TIN / TAE
Las dos métricas clave para comparar cualquier producto financiero
El TIN (Tipo de Interés Nominal) y la TAE (Tasa Anual Equivalente) son dos formas de expresar el coste o la rentabilidad de un producto financiero. Entender la diferencia es fundamental para no caer en trampas comerciales y poder comparar productos de forma justa.
El TIN es el porcentaje de interés puro que se aplica al capital, sin incluir comisiones ni otros gastos. Es un dato incompleto porque no refleja el coste real total. Por ejemplo, un préstamo puede tener un TIN del 5%, pero si le sumas comisión de apertura del 2% y gastos de estudio, el coste real es significativamente mayor.
La TAE incluye el TIN más las comisiones y los gastos asociados, y además tiene en cuenta la frecuencia de los pagos. Es el indicador que permite comparar productos de forma homogénea. Por ley, las entidades financieras están obligadas a informar de la TAE en sus ofertas, precisamente para facilitar la comparación al consumidor.
Cuando pides un préstamo, busca la TAE más baja porque es tu coste real. Cuando contratas un depósito o cuenta de ahorro, busca la TAE más alta porque es tu rentabilidad real. El TIN puede ser igual en dos productos, pero si uno tiene más comisiones, su TAE será peor.
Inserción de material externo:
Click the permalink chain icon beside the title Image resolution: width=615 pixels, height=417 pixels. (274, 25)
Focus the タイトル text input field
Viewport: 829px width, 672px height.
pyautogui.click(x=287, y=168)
Un caso práctico: un préstamo personal con TIN del 6% y comisión de apertura del 2% tendrá una TAE cercana al 8-9% dependiendo del plazo. Otro préstamo con TIN del 7% pero sin comisiones tendrá una TAE del 7%. El segundo, aunque parezca más caro a primera vista, es realmente más barato. Siempre compara por TAE, nunca por TIN.